» Compito da svolgere
Secondo l'estratto del documento, in quale anno e su quale rivista uscì il primo fumetto di Blutch?

» Estratto del documento

________

Oddio, ognuno – gli esperti di fumetto, innanzitutto e perlopiù – può studiarsi forme, stili, tecniche, ma bisognerebbe approfittare della felicità, della scioltezza fluida con cui passando da una tonalità all’altra, da un colore all’altro, ognuno dominante per ogni singola storia, in Per farla finita con il cinema, Blutch (disegnatore nato a Strasburgo nel 1967, il cui primo fumetto, una parodia di Tintin, vide la luce nel lontano 1988 sulla rivista “Fluide Glacial”) fa il contrario: lo fa rivivere in una specie di possessione onirica, proiezione – è il caso di dire – di un desiderio mai compiuto: non una storia il film agognato dall’autore ma “una successione di immagini autosufficiente”. Né inizio né fine, insomma, quanto il riemergere molto libero di figure e icone della storia cinematografica, da Paul Newman ad Ava Gardner, da Visconti a Michel Piccoli.

Immagini di una sensualità esibita senza inibizioni, scabra nel segno ma disponibile, come pronta ad amoreggiare con il lettore, invitato a galleggiare nelle citazioni e nelle invenzioni di personaggi che del cinema non possono fare a meno, o che magari lo detestano. “Gli attori… pfff, sono come le scarpe, passano di moda… Sono insignificanti”, dice la donna separata dall’uomo che si trastulla ancora col suo giocattolo preferito laddove lei reclama gli alimenti per i figli.

________

» Dati forniti
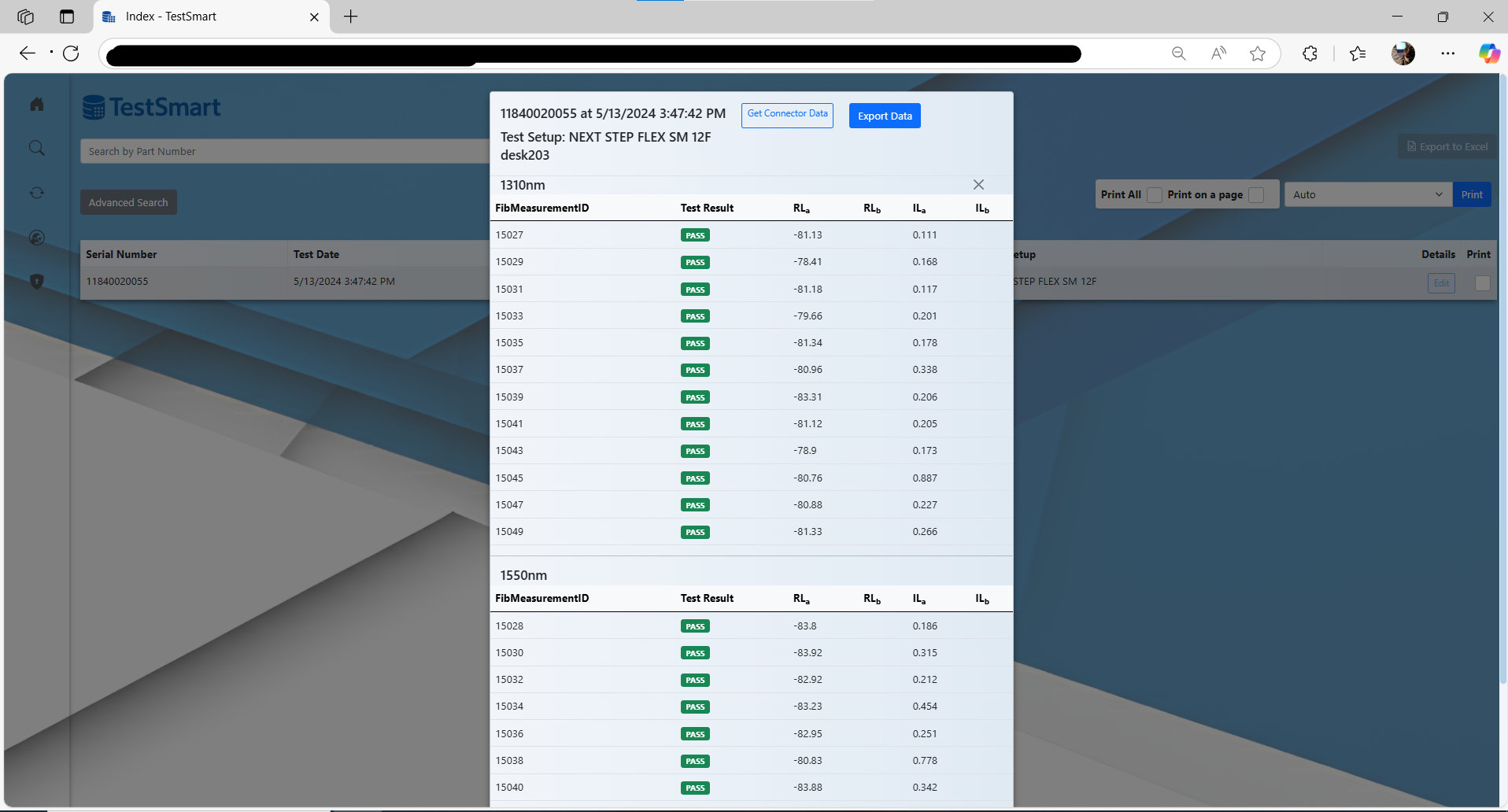Check the Print All checkbox
The width and height of the screenshot is (1508, 812).
tap(1154, 195)
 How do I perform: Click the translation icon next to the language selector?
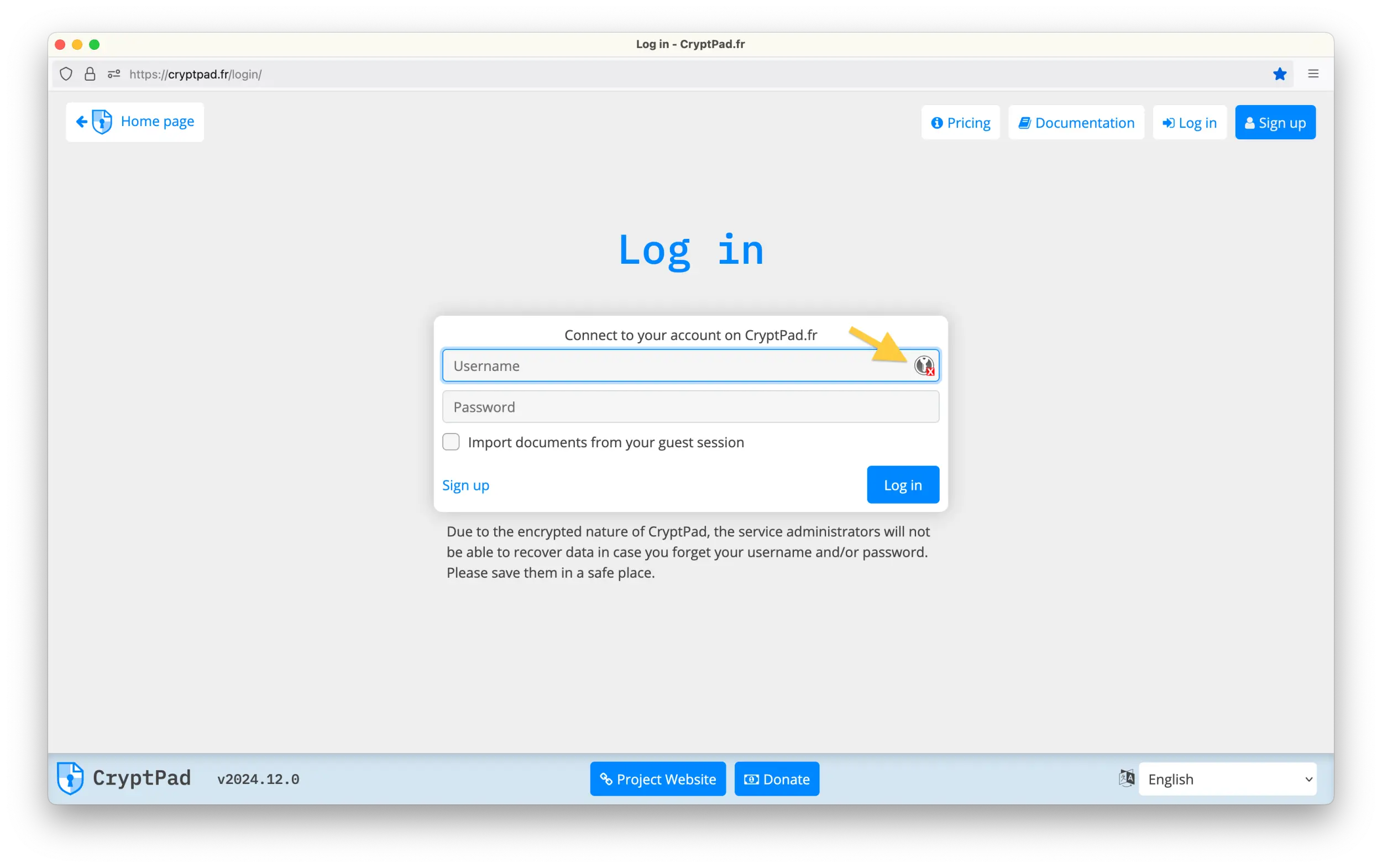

________

» Svolgimento
Uscì nel 1988 sulla rivista “Fluide Glacial”.